▶ [Work required]:
Every line of the records below that has the word "each" should be copied.

▶ [Dataset entries]:

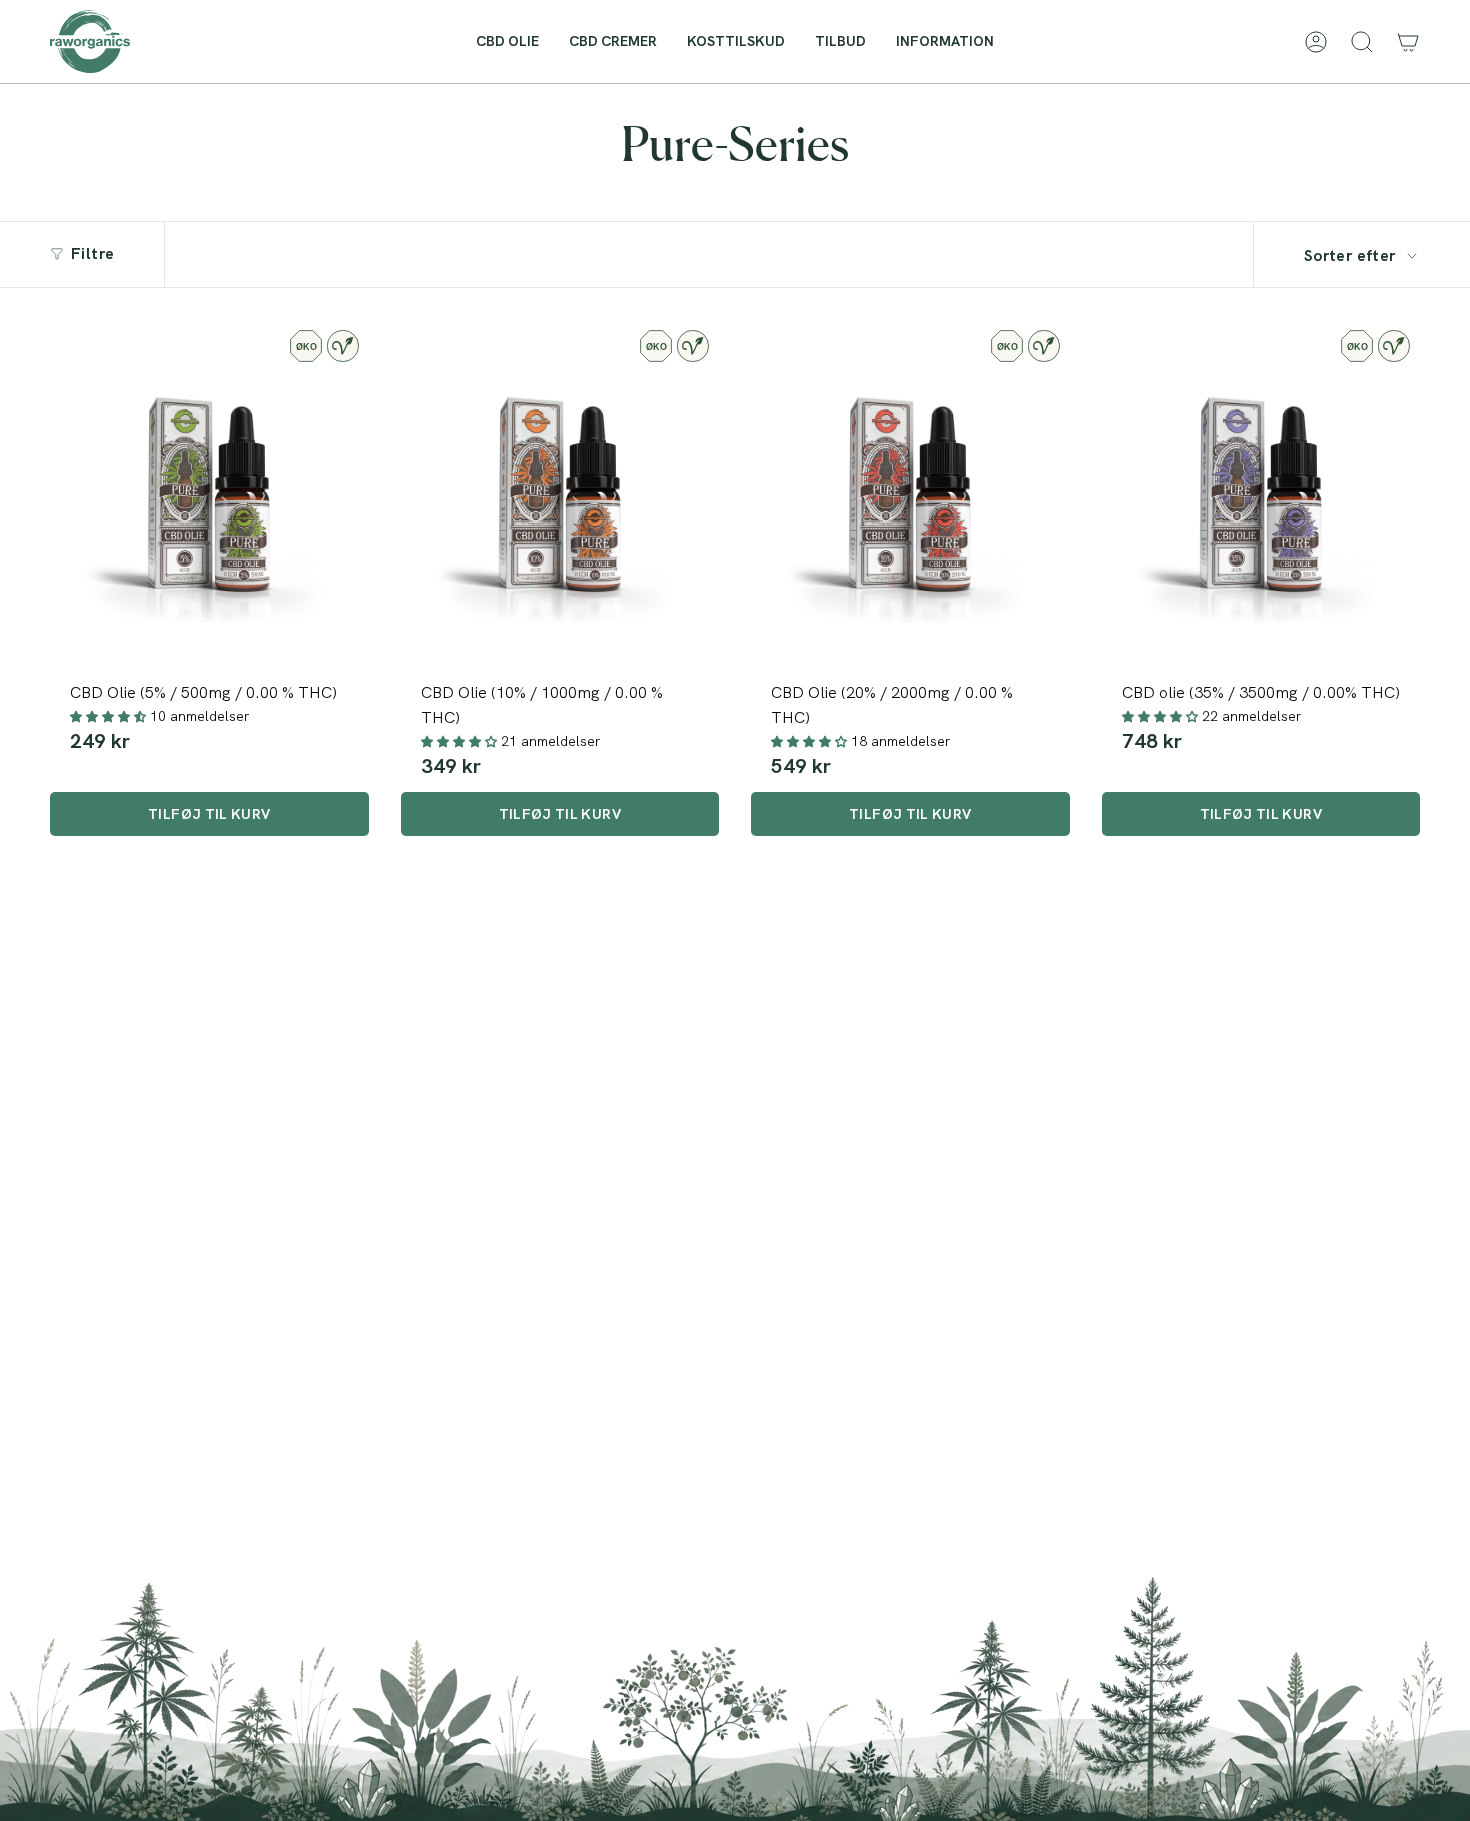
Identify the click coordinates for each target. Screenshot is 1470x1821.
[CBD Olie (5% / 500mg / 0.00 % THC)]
--
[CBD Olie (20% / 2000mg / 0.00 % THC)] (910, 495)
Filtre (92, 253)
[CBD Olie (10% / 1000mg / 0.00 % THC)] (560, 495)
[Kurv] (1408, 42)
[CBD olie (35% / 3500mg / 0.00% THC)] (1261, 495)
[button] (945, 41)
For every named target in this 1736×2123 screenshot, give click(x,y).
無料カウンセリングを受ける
---
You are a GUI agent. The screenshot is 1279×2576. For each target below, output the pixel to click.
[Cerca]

▶ [Response box]:
Identify the click coordinates for each target. Screenshot is 1470x1821.
You are a GUI agent. The screenshot is 1279×2576. For each target below, output the pixel to click.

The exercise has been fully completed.